Trionfi (cards) - Name

Name

The first known use of the name Trionfi was in February 1442, in the account books of D'Este court of Ferrara, when the painter Sagramoro received money for the production of four playing card decks, which contained a series of trumps and the common four Italian suits (le chope e le spade e li dinari e li bastoni e tutte le figure). In the following years the name appears variously in playing card contexts, with the major part of the documents coming from the Ferrarese court. Parallel to this development extant, early cards are known mainly from Milan (the so-called "Visconti-Sforza Tarocchi"), identified as forerunners of the later Tarot cards. The earliest cards of this type of deck, unfortunately not all complete, are the Brera-Brambilla Tarocchi, the Cary-Yale deck and the Pierpont-Morgan-Bergamo Tarocchi.

Likely, the name Trionfi was used in the early times not only for decks produced at the opportunity of a triumphal occasion like a marriage, military victory or a peace treaty, as a small part of the much more voluminous festivities, which also were called "Trionfi", a type of celebration which became excessively popular in Italy around 1440-1450.

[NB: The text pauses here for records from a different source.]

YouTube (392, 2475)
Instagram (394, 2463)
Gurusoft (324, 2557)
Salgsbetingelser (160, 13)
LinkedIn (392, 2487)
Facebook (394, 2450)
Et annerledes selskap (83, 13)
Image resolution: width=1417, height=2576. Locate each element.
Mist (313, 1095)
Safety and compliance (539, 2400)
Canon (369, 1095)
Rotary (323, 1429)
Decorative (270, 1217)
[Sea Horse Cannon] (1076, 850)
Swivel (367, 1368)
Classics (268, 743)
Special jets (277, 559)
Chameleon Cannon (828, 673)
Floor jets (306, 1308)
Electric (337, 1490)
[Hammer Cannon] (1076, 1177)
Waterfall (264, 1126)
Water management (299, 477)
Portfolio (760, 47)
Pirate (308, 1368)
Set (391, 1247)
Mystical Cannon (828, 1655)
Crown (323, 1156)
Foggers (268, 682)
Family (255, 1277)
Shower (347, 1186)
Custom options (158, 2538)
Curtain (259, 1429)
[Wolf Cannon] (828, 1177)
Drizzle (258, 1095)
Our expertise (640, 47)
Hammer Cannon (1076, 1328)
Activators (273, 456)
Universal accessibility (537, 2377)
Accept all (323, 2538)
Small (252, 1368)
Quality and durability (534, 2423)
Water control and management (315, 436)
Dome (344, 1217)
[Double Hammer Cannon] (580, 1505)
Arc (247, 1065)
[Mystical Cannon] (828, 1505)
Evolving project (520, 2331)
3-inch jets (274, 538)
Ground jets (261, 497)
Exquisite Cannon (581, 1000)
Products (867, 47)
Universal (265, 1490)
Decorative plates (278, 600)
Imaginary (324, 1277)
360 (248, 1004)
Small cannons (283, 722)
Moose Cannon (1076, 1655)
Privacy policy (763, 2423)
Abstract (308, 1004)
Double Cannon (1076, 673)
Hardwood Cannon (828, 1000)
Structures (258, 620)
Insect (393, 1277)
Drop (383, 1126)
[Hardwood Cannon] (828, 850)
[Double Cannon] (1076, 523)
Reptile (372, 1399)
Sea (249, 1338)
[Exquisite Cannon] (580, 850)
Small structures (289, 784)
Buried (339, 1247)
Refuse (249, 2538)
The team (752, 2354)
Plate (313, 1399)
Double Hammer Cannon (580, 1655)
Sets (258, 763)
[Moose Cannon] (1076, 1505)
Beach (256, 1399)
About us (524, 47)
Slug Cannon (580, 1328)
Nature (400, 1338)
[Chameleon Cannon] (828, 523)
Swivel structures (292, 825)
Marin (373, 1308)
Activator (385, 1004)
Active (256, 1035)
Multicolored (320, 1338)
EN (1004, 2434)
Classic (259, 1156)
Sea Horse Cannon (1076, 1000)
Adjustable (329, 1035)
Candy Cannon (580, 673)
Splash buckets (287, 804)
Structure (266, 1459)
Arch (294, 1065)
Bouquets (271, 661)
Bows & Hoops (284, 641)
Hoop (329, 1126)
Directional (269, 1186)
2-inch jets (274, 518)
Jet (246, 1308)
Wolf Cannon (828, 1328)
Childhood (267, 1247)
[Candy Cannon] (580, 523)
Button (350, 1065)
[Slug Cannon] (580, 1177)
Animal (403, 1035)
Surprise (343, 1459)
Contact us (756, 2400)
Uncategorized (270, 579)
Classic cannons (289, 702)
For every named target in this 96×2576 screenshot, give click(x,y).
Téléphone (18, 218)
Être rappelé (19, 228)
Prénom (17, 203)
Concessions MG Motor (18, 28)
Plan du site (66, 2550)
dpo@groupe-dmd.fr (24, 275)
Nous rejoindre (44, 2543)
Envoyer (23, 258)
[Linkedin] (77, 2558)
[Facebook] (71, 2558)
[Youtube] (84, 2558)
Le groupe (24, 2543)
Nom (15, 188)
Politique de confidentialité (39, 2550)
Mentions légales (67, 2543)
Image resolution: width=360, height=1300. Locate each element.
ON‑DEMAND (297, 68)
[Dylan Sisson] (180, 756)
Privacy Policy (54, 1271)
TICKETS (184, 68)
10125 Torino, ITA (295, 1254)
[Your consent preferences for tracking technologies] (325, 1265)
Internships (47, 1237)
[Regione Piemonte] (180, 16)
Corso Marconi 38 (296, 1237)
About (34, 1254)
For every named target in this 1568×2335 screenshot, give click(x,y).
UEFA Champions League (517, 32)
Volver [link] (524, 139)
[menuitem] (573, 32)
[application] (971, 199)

A letter from November 1449 by the Venetian Antonio Jacopo Marcello used the expression for a deck, which was produced 1425 or earlier. It was commissioned by the duke of Milan, Filippo Maria Visconti, painted by Michelino da Besozzo and described in an accompanying text by Martiano da Tortona. The deck itself is lost, but the description of Martiano da Tortona offers details about the deck. It had likely totally 60 cards (four kings, forty number cards and sixteen trumps). The forty-four-suit cards used birds as suit signs and the trumps presented sixteen Roman gods.

The names Taraux and Tarocchi appear according current Tarot research for the first time in the year 1505 parallel in Avignon (France) and Ferrara. Around this time, the name Trionfi seems to modify its character in playing card context, it appears as a game of its own (Rabelais knows a Taraux and a Trionfi game) and seems no longer connected to the specific allegorical cards. The general English expression "trump" and the German "trumpfen" (in card games) have developed from the Italian "Trionfi".